Выбрать главу

Народ есть политическое тело коллективной личности, находящейся здесь. Парламентаризм, поддерживаемый групповым эгоизмом, враждебен народу и предает революцию, т.е. попытку оказаться там. Народ действует, думает и желает как один большой человек, если это трудящийся народ, в организме которого истреблены патологические бациллы буржуазности, сонная малярия метафизического бесчувствия, ведущая нацию к самоубийству и растворению в общем море «мировых эксплуатируемых». Роспуск парламента всегда оправдан как сигнал к ритуальному политиче­скому насилию. Как шанс Справедливости.

Принцип удовольствия выборов голосует против принципа их реальности. Выборы превращают предпочтение (удовольствие) в причастность (реальность), причем предпочтение «х» в причастность к «y», где «х» и «у» больше не имеют никакого общего качества. Выборы реализуют только одно право — право расстаться с самим собой. Избирательная пропаганда работает по принципу «мы — это вы», что означает для проголосовавших «вы больше не вы».

«Безответственность, солипсизм, нарциссизм, анархизм» — ругали меня представители всех партий. Они не хотели признать главным ресурсом социальной машины отчуждение, а процедуру выборов — самой очевидной формой обнаружения этого отчуждения. Они не захотели заметить на себе кандалов конституционного благочестия, им сладка тяжесть цепей, и они продолжают бренчать веригами, радуя слух следующих поколений.

Принцип выборов обращается к институту интеллектуальной собственности, а интеллектуальная собственность это прежде всего претензия распоряжаться чужим сознанием.
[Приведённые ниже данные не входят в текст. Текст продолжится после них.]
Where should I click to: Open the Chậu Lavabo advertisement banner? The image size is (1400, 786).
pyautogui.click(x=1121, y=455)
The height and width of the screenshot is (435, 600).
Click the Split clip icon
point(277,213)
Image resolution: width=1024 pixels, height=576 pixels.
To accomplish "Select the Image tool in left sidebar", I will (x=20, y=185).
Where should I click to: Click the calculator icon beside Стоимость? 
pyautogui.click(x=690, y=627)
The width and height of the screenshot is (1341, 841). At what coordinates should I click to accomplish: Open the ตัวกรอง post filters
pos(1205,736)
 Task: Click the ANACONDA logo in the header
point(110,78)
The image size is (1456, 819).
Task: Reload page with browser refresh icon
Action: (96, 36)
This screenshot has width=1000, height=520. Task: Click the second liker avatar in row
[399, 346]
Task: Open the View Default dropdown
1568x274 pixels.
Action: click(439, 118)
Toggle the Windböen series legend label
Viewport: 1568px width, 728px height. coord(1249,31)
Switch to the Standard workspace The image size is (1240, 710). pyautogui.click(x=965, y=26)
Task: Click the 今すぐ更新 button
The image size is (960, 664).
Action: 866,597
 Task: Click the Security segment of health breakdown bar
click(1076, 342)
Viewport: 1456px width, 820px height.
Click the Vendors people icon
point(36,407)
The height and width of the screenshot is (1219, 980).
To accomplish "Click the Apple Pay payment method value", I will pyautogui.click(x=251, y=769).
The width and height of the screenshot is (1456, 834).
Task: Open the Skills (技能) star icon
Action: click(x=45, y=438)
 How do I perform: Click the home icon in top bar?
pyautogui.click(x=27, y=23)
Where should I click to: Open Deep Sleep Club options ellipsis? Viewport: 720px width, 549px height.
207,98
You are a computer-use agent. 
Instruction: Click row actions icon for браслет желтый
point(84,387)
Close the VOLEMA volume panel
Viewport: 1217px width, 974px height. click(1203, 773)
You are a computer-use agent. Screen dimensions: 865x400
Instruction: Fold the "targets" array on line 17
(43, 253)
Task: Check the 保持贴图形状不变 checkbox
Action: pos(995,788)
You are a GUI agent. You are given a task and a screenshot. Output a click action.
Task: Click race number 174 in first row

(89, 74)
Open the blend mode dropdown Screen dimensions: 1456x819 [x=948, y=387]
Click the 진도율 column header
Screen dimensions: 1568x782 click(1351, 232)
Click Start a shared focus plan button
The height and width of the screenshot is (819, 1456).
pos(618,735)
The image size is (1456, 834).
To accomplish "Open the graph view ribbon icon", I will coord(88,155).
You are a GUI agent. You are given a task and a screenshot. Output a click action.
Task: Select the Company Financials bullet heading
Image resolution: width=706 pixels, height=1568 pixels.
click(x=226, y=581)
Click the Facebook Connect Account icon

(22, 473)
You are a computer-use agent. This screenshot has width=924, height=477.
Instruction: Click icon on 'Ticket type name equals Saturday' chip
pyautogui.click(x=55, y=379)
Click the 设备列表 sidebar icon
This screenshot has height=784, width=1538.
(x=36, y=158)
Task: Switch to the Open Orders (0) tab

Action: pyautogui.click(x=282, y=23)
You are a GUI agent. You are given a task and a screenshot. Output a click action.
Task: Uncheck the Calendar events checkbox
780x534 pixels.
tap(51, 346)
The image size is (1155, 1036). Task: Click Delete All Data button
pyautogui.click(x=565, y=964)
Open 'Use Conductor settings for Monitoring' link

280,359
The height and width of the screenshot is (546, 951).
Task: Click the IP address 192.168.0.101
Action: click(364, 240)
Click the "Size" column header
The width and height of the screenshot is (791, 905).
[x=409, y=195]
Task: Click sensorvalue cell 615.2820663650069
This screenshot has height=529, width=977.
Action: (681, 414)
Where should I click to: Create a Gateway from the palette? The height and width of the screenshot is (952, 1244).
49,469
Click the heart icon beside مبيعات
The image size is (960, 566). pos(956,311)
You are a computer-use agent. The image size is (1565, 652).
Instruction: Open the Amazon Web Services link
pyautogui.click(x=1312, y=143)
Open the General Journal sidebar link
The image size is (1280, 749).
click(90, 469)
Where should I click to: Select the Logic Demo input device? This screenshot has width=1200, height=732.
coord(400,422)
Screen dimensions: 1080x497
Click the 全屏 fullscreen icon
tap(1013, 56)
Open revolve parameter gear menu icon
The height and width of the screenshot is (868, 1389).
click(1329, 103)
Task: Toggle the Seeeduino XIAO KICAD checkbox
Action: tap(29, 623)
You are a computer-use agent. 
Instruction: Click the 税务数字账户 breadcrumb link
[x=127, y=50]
Обладание программой, эксклюзивным рецептом, решением социального вопроса, отличающим кандидата от его конкурентов, подтверждает право избранного организовывать жизнь как голосовавших, так и неголосовавших по универсальному, известному только ему рецепту.

Узурпаторы интеллектуального капитала. У них нет красных пиджаков и золотых цепей на руках, как у их классовых братьев из анекдотов, разве что позолоченная оправа дорогих очков на носу. Они движутся плавно, почти безмятежно, в утробах своих четырехколесных блестящих гробов с затемненными стеклами. Чудовища в человеческом облике, благоухая, потея, чувствуя странную, садистскую жалость к самим себе, они делают знак шоферу, чтобы он поворачивал (если это Москва) на Охотный ряд, к парламенту, где можно снять проститутку. Они охотятся на людей. Они жалеют, что шофер пока еще не электронный, а живой. По их лицам скользят тени и свет реклам большого обреченного города. Восковые муляжи в шикарных машинах, господа чужих мозгов, купившие этот товар не так уж дорого, продавцы и менялы ноу-хау и модных технологий, достойные того, чтобы сгореть в гудящей от гнева раскаленной печи истории. Рано или поздно ваше авто вас доставит туда и тогда, впервые ваши рабы окажутся счастливее вас.

Восстание есть нечто по характеру обратное, а отнюдь не компенсирующее выборную процедуру. Принцип удовольствия в любом восстании ущемляется во имя вторжения в социальную жизнь реальности. Появление новых хозяев, предъявляющих авторские права на революцию, — главная угроза для побеждающего восстания. С опасностью бюрократизации победы может справиться только община — это самодержавное существо. Но не община, бессознательно перенесенная в город вместе с деревенским невежеством, аграрный рудимент, больше подходящий для создания мафии. Победу восстания обеспечивает новая община, признанная всеми ее членами как необходимость, объединившая людей, ранее не связанных друг с другом, людей с разным классовым и культурным прошлым, объединившая их усилием, совершенным каждым для того, чтобы прийти в общину, объединившая их желанием шага из протеста в сопротивление.

Гладиатором звал меня Герцен, но это имя требует уточнения. Гладиатор — древний актер, а театр — воспитатель проституции, я занял эту мысль у Цицерона. Проституцией является, например, церковь, но не вера. Проституции заранее известна игра, но не сама роль. Гладиатор рано или поздно гибнет и тогда перестает быть актером, совпадает с ролью. Любое восстание первыми выигрывают погибшие, причем с обеих сторон, поэтому церковь посвящена жизни, а вера — смерти.